=== Section Start ===
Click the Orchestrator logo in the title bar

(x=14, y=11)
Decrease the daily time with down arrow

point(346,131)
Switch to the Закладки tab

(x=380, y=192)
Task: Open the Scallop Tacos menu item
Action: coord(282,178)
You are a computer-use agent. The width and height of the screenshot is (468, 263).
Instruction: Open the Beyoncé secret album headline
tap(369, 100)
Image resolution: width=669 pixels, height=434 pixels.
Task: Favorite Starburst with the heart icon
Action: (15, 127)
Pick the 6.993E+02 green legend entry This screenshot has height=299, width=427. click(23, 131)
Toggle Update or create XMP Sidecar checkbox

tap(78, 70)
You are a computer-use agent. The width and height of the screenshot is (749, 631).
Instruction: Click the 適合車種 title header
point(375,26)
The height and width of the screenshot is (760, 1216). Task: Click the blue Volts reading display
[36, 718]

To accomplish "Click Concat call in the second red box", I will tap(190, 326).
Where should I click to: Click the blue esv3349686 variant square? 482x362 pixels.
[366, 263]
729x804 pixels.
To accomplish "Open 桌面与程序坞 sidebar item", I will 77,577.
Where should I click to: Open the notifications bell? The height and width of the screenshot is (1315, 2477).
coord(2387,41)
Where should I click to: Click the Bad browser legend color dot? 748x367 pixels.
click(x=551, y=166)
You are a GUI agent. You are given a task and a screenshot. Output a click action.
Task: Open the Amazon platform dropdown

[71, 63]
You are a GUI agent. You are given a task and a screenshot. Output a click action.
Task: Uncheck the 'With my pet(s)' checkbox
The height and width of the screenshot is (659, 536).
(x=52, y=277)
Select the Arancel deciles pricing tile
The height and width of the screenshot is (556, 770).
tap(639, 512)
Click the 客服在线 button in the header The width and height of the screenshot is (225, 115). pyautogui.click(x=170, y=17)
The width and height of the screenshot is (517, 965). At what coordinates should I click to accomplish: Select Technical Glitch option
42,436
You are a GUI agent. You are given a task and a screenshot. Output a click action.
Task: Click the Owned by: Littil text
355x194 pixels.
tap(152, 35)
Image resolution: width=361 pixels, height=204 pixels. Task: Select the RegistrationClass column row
=== Section End ===
**Activity**
Each line from the one containing "Click the 客服在线" down to the last line of the material above is to be transcribed exactly, with nothing else included.

**Solution below**
Click the 客服在线 button in the header The width and height of the screenshot is (225, 115). pyautogui.click(x=170, y=17)
The width and height of the screenshot is (517, 965). At what coordinates should I click to accomplish: Select Technical Glitch option
42,436
You are a GUI agent. You are given a task and a screenshot. Output a click action.
Task: Click the Owned by: Littil text
355x194 pixels.
tap(152, 35)
Image resolution: width=361 pixels, height=204 pixels. Task: Select the RegistrationClass column row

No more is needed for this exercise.